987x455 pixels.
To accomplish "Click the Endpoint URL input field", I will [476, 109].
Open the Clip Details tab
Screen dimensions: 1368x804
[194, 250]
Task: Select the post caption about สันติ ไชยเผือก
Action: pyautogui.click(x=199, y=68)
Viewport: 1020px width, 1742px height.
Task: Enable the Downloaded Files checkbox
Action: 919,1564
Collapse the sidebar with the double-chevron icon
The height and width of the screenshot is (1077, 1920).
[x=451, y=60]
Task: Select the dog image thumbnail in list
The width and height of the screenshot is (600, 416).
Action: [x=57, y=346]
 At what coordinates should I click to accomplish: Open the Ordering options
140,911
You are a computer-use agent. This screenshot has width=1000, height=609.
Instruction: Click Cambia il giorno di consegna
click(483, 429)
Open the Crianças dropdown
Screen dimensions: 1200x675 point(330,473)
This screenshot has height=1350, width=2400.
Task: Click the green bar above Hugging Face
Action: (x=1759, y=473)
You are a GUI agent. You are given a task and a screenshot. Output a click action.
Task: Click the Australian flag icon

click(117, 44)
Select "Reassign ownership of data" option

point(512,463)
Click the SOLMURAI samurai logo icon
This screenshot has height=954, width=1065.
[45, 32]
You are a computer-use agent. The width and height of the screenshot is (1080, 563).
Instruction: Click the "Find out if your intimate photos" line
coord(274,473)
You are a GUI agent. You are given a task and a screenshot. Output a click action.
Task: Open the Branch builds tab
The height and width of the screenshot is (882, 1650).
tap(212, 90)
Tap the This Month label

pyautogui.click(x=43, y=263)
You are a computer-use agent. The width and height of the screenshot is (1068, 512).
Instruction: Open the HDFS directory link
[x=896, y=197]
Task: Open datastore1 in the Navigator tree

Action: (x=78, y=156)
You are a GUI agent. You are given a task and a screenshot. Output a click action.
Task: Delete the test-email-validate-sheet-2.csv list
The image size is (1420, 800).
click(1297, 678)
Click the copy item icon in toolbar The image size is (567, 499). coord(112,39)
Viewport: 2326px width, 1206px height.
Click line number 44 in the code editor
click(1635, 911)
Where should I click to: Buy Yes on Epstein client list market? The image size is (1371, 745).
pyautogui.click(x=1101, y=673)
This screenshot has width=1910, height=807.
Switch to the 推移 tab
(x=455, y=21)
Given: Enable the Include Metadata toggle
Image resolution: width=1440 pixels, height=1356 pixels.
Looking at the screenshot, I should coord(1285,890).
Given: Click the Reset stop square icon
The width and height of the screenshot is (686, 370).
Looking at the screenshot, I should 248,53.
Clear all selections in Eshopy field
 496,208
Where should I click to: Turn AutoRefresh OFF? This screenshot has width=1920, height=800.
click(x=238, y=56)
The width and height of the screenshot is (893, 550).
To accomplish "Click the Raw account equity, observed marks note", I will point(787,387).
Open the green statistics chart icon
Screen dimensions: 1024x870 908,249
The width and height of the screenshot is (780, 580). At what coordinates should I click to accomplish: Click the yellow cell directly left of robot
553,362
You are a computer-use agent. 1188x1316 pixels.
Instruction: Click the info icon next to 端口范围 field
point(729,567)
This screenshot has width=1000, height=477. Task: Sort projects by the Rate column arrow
##########
WHAT THE EXERCISE ASKS
Each line shown above needs to be transcribed exactly.

SOLVED PROBLEM
987x455 pixels.
To accomplish "Click the Endpoint URL input field", I will [476, 109].
Open the Clip Details tab
Screen dimensions: 1368x804
[194, 250]
Task: Select the post caption about สันติ ไชยเผือก
Action: pyautogui.click(x=199, y=68)
Viewport: 1020px width, 1742px height.
Task: Enable the Downloaded Files checkbox
Action: 919,1564
Collapse the sidebar with the double-chevron icon
The height and width of the screenshot is (1077, 1920).
[x=451, y=60]
Task: Select the dog image thumbnail in list
The width and height of the screenshot is (600, 416).
Action: [x=57, y=346]
 At what coordinates should I click to accomplish: Open the Ordering options
140,911
You are a computer-use agent. This screenshot has width=1000, height=609.
Instruction: Click Cambia il giorno di consegna
click(483, 429)
Open the Crianças dropdown
Screen dimensions: 1200x675 point(330,473)
This screenshot has height=1350, width=2400.
Task: Click the green bar above Hugging Face
Action: (x=1759, y=473)
You are a GUI agent. You are given a task and a screenshot. Output a click action.
Task: Click the Australian flag icon

click(117, 44)
Select "Reassign ownership of data" option

point(512,463)
Click the SOLMURAI samurai logo icon
This screenshot has height=954, width=1065.
[45, 32]
You are a computer-use agent. The width and height of the screenshot is (1080, 563).
Instruction: Click the "Find out if your intimate photos" line
coord(274,473)
You are a GUI agent. You are given a task and a screenshot. Output a click action.
Task: Open the Branch builds tab
The height and width of the screenshot is (882, 1650).
tap(212, 90)
Tap the This Month label

pyautogui.click(x=43, y=263)
You are a computer-use agent. The width and height of the screenshot is (1068, 512).
Instruction: Open the HDFS directory link
[x=896, y=197]
Task: Open datastore1 in the Navigator tree

Action: (x=78, y=156)
You are a GUI agent. You are given a task and a screenshot. Output a click action.
Task: Delete the test-email-validate-sheet-2.csv list
The image size is (1420, 800).
click(1297, 678)
Click the copy item icon in toolbar The image size is (567, 499). coord(112,39)
Viewport: 2326px width, 1206px height.
Click line number 44 in the code editor
click(1635, 911)
Where should I click to: Buy Yes on Epstein client list market? The image size is (1371, 745).
pyautogui.click(x=1101, y=673)
This screenshot has width=1910, height=807.
Switch to the 推移 tab
(x=455, y=21)
Given: Enable the Include Metadata toggle
Image resolution: width=1440 pixels, height=1356 pixels.
Looking at the screenshot, I should coord(1285,890).
Given: Click the Reset stop square icon
The width and height of the screenshot is (686, 370).
Looking at the screenshot, I should 248,53.
Clear all selections in Eshopy field
 496,208
Where should I click to: Turn AutoRefresh OFF? This screenshot has width=1920, height=800.
click(x=238, y=56)
The width and height of the screenshot is (893, 550).
To accomplish "Click the Raw account equity, observed marks note", I will point(787,387).
Open the green statistics chart icon
Screen dimensions: 1024x870 908,249
The width and height of the screenshot is (780, 580). At what coordinates should I click to accomplish: Click the yellow cell directly left of robot
553,362
You are a computer-use agent. 1188x1316 pixels.
Instruction: Click the info icon next to 端口范围 field
point(729,567)
This screenshot has width=1000, height=477. Task: Sort projects by the Rate column arrow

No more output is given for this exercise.